02.05
グロースファクター注入によるほうれい線の改善、有効性や安全性は大丈夫か、国内には「ほうれい線専門クリニック」を示す複数の施設が存在、FGF+bFGFではしこり発生で訴訟トラブルも【編集長コラム】 | ヒフコNEWS
グロースファクター注入によりほうれい線を改善するという施術を提供しているクリニックが存在しているが、グロースファクターだけを注入して、無差別に組織を増やすことで、シワを改善する施術の安全性は大丈夫なの

ほうれい線が目立つ?写真はイメージ。(写真/Adobe Stock)
グロースファクター注入によりほうれい線を改善するという施術を提供しているクリニックが存在しているが、グロースファクターだけを注入して、無差別に組織を増やすことで、シワを改善する施術の安全性は大丈夫なのだろうか。
美容医療に使われるbFGFを巡る課題

ほうれい線にグロースファクターを使えるのか。写真はイメージ。(写真/Adobe Stock)
ほうれい線の改善のためのグロースファクター注入を提供しているクリニックの表記には、何の薬を使っているか明記されている例があまり見られないが、美容医療では、bFGF(塩基性線維芽細胞成長因子)がグロースファクターとして一般的に使われている。

> 読解の応用
[1] 課題文の「ほうれい線にグロースファクタ」から「として一般的に使われている。」までをすべて、「クリニック」を「医療機関」に置き換えて書き直しなさい。
[2] 課題文によると、美容医療でグロースファクターとして一般的に使われているものは何か。
[3] 次の(a)〜(c)が課題文の内容と合っているかどうかを答え、判断の根拠となる箇所をそのまま引用しなさい。
(a) 美容医療では、bFGFがグロースファクターとして一般的に使われている。
(b) ほうれい線の改善のためのグロースファクター注入を提供するクリニックの表記には、使っている薬が明記されている例が多い。
(c) 課題文に添えられた写真はイメージである。
次の記録は、課題文とは別の出典から取られたものです。

> データ抜粋

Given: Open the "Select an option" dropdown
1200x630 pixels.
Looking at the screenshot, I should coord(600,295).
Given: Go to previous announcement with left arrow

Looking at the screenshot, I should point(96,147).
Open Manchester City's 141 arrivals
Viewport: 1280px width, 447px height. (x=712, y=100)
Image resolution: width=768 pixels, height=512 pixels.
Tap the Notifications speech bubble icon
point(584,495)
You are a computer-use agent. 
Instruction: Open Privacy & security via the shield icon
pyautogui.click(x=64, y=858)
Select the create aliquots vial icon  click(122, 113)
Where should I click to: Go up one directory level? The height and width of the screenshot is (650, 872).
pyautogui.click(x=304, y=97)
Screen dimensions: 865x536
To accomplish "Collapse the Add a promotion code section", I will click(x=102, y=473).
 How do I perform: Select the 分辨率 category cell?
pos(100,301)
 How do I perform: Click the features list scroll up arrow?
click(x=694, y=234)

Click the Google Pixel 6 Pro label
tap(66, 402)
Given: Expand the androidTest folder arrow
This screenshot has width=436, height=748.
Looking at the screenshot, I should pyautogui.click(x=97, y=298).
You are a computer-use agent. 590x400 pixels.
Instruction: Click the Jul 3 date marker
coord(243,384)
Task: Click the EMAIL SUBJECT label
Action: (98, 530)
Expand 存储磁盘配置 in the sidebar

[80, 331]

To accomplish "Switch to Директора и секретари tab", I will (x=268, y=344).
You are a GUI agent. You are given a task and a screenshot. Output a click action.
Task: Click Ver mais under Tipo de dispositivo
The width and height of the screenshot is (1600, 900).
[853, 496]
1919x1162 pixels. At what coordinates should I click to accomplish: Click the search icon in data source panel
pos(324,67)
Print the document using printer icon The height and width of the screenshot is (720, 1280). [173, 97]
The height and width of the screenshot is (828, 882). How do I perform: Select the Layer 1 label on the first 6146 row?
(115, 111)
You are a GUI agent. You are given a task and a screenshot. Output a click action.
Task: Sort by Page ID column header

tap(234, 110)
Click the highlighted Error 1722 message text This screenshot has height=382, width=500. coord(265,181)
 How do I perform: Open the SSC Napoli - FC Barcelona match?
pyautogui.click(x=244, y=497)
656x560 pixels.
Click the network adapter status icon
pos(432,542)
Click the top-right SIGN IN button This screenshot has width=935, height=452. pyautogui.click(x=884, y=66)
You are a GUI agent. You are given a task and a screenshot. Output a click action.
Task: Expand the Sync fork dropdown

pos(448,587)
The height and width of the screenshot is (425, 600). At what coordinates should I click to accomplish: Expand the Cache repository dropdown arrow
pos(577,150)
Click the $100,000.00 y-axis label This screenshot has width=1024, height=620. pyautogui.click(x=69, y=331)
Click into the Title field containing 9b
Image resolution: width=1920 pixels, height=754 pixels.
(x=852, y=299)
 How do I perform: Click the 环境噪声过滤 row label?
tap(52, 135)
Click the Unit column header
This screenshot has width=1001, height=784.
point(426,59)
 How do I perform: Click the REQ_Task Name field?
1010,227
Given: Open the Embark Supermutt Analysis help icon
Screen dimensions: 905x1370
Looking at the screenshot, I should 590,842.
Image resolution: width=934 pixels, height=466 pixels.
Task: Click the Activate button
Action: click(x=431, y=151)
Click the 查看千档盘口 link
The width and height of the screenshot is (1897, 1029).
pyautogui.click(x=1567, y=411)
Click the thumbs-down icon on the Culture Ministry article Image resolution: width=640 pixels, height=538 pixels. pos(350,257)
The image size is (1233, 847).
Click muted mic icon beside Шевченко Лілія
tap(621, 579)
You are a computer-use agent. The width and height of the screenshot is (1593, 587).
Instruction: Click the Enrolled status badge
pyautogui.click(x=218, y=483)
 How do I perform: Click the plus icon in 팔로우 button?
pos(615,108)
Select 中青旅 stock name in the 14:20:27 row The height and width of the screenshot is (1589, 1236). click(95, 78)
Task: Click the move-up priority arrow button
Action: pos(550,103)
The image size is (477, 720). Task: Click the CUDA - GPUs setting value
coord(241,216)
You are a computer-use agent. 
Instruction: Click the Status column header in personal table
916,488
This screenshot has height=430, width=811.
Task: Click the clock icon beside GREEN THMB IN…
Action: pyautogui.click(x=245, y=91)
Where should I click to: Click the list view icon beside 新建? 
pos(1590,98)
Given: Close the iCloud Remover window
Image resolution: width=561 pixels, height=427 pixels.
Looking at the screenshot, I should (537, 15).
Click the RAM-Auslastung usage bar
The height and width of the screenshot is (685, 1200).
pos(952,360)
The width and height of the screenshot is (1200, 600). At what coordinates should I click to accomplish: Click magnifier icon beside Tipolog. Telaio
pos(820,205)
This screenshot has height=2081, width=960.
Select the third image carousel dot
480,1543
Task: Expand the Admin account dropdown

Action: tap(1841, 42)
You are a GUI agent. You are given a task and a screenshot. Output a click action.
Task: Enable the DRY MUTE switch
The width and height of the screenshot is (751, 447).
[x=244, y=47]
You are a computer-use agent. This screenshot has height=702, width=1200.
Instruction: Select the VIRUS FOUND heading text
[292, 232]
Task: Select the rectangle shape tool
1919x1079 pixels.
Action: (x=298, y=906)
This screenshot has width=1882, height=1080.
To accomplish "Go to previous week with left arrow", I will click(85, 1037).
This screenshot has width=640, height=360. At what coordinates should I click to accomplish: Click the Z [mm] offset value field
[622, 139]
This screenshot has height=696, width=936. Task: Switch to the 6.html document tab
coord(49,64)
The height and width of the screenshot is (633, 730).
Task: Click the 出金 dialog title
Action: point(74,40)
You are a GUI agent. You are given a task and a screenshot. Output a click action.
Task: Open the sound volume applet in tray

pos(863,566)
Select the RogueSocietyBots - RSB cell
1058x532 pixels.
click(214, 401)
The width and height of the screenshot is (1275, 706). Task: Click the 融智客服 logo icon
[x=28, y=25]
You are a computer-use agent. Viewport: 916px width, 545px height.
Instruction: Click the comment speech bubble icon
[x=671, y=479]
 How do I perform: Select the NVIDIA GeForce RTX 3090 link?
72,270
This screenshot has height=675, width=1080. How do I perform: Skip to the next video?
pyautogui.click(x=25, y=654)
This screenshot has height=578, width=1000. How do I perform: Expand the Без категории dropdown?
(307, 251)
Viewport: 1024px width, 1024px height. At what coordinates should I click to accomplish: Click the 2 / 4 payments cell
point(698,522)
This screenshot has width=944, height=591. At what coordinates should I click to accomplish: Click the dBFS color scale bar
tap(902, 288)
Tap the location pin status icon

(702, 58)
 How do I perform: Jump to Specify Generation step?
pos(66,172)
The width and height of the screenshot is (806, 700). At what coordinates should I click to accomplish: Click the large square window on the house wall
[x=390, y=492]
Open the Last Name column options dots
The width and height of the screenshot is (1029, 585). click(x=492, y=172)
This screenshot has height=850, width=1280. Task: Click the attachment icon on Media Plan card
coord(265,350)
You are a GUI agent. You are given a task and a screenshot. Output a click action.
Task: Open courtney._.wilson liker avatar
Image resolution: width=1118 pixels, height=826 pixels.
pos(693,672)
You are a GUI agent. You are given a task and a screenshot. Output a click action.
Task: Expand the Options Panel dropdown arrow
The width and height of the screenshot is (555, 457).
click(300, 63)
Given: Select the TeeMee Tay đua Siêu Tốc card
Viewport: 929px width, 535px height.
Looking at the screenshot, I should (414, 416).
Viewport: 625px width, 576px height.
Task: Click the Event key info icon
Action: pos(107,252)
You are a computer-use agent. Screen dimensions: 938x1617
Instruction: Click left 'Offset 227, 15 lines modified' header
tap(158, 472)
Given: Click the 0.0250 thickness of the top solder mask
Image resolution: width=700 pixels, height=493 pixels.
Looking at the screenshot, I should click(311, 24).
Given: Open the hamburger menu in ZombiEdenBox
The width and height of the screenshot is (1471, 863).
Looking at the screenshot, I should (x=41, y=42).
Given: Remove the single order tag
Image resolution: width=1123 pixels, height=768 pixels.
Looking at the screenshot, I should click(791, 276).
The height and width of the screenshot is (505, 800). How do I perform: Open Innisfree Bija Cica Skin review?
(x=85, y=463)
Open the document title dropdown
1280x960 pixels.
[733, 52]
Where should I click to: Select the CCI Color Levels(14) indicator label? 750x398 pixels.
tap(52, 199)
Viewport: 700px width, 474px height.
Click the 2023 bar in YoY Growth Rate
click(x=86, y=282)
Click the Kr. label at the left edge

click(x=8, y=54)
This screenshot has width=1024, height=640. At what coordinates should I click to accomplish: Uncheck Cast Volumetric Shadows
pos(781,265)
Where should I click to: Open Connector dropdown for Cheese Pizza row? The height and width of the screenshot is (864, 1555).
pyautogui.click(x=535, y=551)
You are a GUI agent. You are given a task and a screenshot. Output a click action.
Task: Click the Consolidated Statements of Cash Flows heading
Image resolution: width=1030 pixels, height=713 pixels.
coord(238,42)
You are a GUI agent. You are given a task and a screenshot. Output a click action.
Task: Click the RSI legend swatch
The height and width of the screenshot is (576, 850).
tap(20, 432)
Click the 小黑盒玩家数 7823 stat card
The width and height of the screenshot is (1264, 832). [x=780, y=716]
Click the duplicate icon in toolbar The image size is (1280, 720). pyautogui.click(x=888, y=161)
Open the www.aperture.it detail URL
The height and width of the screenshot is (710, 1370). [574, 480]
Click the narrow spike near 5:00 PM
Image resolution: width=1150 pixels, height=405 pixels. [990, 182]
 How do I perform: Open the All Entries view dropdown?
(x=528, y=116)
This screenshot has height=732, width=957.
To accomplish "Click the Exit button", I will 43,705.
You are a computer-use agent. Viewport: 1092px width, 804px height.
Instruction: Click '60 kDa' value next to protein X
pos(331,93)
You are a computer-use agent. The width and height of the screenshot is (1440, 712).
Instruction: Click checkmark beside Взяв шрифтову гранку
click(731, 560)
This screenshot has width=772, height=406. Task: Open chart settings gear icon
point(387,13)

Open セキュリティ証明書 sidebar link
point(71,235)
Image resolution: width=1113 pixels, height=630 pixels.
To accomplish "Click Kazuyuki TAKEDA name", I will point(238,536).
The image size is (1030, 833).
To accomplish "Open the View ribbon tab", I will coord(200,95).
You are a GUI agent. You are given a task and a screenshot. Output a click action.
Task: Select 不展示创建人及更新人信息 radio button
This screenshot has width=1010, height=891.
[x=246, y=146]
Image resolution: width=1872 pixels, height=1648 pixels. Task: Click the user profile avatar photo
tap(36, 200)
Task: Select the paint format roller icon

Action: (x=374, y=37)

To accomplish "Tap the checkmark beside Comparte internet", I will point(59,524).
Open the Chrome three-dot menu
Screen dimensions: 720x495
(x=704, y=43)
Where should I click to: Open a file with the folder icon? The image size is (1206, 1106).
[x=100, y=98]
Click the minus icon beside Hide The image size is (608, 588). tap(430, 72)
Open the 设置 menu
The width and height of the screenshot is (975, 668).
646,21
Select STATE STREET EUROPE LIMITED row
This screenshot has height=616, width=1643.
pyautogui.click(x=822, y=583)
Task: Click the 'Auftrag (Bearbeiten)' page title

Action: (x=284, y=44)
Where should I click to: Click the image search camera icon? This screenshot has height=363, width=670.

> 解答一覧
[1]
ほうれい線にグロースファクターを使えるのか。写真はイメージ。(写真/Adobe Stock)
ほうれい線の改善のためのグロースファクター注入を提供している医療機関の表記には、何の薬を使っているか明記されている例があまり見られないが、美容医療では、bFGF(塩基性線維芽細胞成長因子)がグロースファクターとして一般的に使われている。

[2] bFGF(塩基性線維芽細胞成長因子)です。

[3]
(a) はい。「美容医療では、bFGF(塩基性線維芽細胞成長因子)がグロースファクターとして一般的に使われている」
(b) いいえ。「何の薬を使っているか明記されている例があまり見られない」
(c) はい。「写真はイメージ」